In much of North Eastern, anti-circumcision campaigners have faced hostility and accusations of trying to kill age-old cultural practices. One of the most prominent local campaigners against the practice is nominated councillor Rukia Abdille. “It is a second degree felony that needs to be eradicated,” she said firmly. But 46-year-old Mrs Abdow Ahmed retorts: “They are telling us to stop circumcising our girls; where on earth are we heading to? Do they want our girls to run mad?”
Many women in Wajir, even the educated, embrace circumcision. “It is something every girl in our community should pass through. It is a way of preserving our womanhood,” Said Mrs Alasa Hussein, a 39-year-old mother. And anti-FGM campaigners acknowledge they are making little headway in the conservative community.

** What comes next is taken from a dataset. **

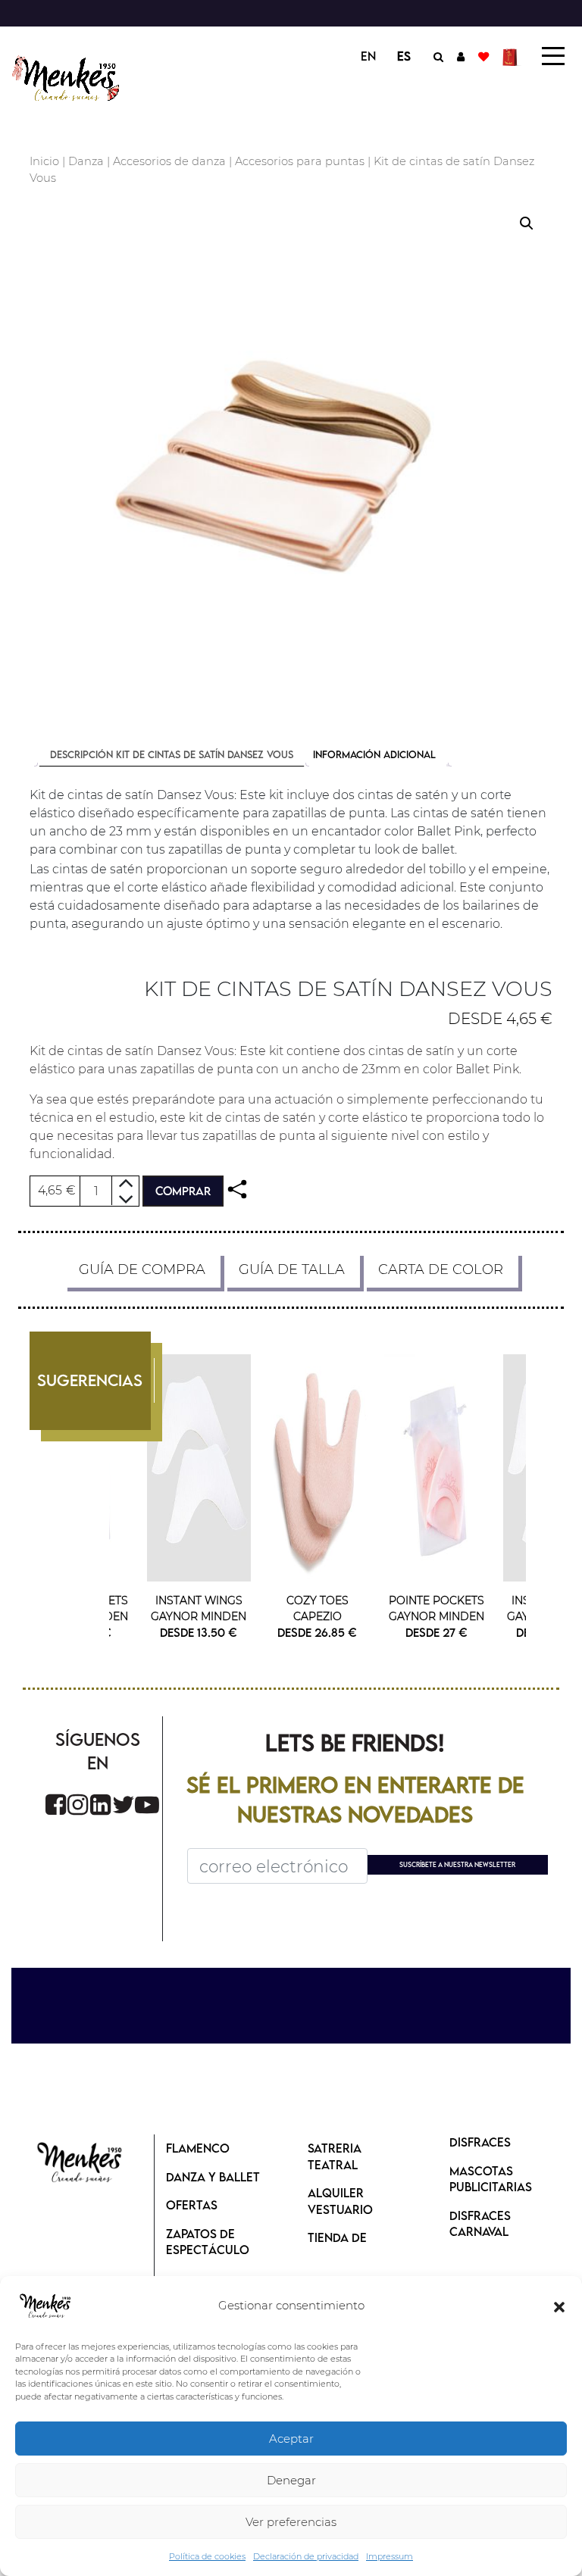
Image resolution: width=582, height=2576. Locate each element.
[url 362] (318, 1468)
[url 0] (45, 2306)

“We are facing an angry backlash from the community who believe that we are coming with a foreign ideology,” said Ms Ardo Mohamed, Wajir district anti-FGM and gender coordinator. “When we are talking about the thorny issue of FGM, women herders know we — women campaigners — have been circumcised too. Why do we have to preach now, they wonder?”

Even religious leaders strongly resist any move to eradicate girl circumcision. “We are doing what is called for by our religion,” says Wajir branch Supreme Council of Kenya Muslims (Supkem) chairman Sheikh Abdullahi Ubied. “This is Islamic culture and it is part of our religion”. The Supkem official, however, advocates that infibulation, the most extreme form of female circumcision practised in the region, should be avoided. The rite is, however, not practised by all Muslims, and according to some scholars, seems to have cultural rather than Islamic roots.
The death of the young girl seems not to have moved locals to abandon the female cut. And neither has the arrest of her mother and the “surgeon” shaken their belief in the rite of passage. The difficult question is: will FGM be with us in the coming years?